Chaos Engineering21 min read

    Chaos Engineering on AWS: Running a Program with GameDays and Continuous Chaos

    Tarek Cheikh

    Founder & AWS Cloud Architect

    Chaos Engineering on AWS - Running a Program with GameDays and Continuous Chaos

    This is Article 10, the final article in the "Chaos Engineering on AWS" series. The previous nine broke things: EC2, databases, dependencies, availability zones, containers, functions, and whole Regions. A single experiment proves a point once. This article is about the part that actually builds resilience: turning those experiments into a program that runs forever.

    From Experiment to Practice

    Every experiment in this series followed the same loop: form a hypothesis, inject a fault, measure, learn. Run that loop once and you have a result. Run it continuously, across teams, against production, and you have a resilience flywheel: each turn surfaces a weakness, you fix it, you raise the blast radius, and you find the next one. The system gets harder to break because something is always trying to break it.

    The flywheel has three gears, and a real program runs all three:

    • GameDays: scheduled, human-in-the-loop exercises where a team runs experiments together and practices the response.
    • Continuous chaos: automated experiments that run unattended on a cadence, so resilience is verified between GameDays, not just during them.
    • Pipeline gates: experiments wired into CI/CD, so a resilience regression fails a build instead of reaching production.

    The first is mostly process. The second and third are where AWS tooling matters, and where this article puts real, validated infrastructure on the table. Source is at github.com/TocConsulting/chaos-on-aws, in 10-chaos-program/.

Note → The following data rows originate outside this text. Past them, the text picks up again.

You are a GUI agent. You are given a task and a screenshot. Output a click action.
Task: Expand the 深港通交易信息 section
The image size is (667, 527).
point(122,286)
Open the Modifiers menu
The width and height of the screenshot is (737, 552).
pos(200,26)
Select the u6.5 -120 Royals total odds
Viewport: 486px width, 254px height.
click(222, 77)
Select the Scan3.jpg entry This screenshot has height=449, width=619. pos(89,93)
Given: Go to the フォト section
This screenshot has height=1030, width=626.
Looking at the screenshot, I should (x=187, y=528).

    GameDays: the Human Gear

    A GameDay is a deliberate, scheduled session where a team injects a known fault into a real environment and practices detecting, diagnosing, and recovering from it. The point is not the fault; it is the response. You learn whether the alarms fire, whether the runbook is correct, whether the on-call engineer knows what to do, and whether the dashboards actually show the problem.

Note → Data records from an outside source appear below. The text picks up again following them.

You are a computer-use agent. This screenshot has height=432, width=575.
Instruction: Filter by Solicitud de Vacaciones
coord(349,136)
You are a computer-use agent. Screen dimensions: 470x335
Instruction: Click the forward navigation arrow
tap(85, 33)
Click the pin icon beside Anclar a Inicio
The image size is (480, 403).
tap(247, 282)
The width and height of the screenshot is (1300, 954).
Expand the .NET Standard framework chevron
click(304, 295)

    The whole series is a GameDay catalogue. Each article is a self-contained scenario with a hypothesis and a measured outcome: stress a fleet (Article 5), kill an availability zone (Article 6), throttle a dependency (Article 7), pause cross-Region replication (Article 9). A good GameDay program works through scenarios like these on a calendar, starts in staging, and graduates to production once the team trusts the safety controls (stop conditions, alarms, blast-radius limits) that every one of these templates already includes.

    Continuous Chaos: the Automated Gear

    GameDays are periodic and manual. Resilience decays continuously: a config drifts, a retry gets removed, a timeout is bumped, a new dependency is added without a fallback. To catch that you need experiments that run on their own, on a schedule, with no one watching.

    Here is the first important fact: AWS FIS has no native scheduler. The FIS console only offers "start experiment." Recurrence comes from outside, and the AWS-documented way is Amazon EventBridge Scheduler calling the FIS StartExperiment API through its universal (AWS SDK) target. The lab for this article is exactly that: a small EC2 instance, an aws:ec2:stop-instances FIS template, and an EventBridge Scheduler schedule that starts the experiment every few minutes, unattended.

    The schedule uses the universal target ARN arn:aws:scheduler:::aws-sdk:fis:startExperiment and an execution role trusting scheduler.amazonaws.com with fis:StartExperiment on both the template and the experiment resource:

    resource "aws_scheduler_schedule" "fis_recurring" {
      name = "chaos-program-recurring-experiment"
    
      flexible_time_window { mode = "OFF" }
      schedule_expression = "rate(3 minutes)"
    
      target {
        arn      = "arn:aws:scheduler:::aws-sdk:fis:startExperiment"
        role_arn = aws_iam_role.scheduler.arn
        input    = "{\"ClientToken\": \"\", \"ExperimentTemplateId\": \"${...}\"}"
      }
    }

    The Gotcha That Makes a Recurring Schedule Run Only Once

    This is the detail worth the price of admission, and it cost real debugging time to find. FIS StartExperiment requires a ClientToken, an idempotency token. If that token is the same on every invocation, FIS treats every call after the first as a duplicate and returns the original experiment instead of starting a new one. The schedule looks healthy, no errors, no alarms, and yet only one experiment ever runs.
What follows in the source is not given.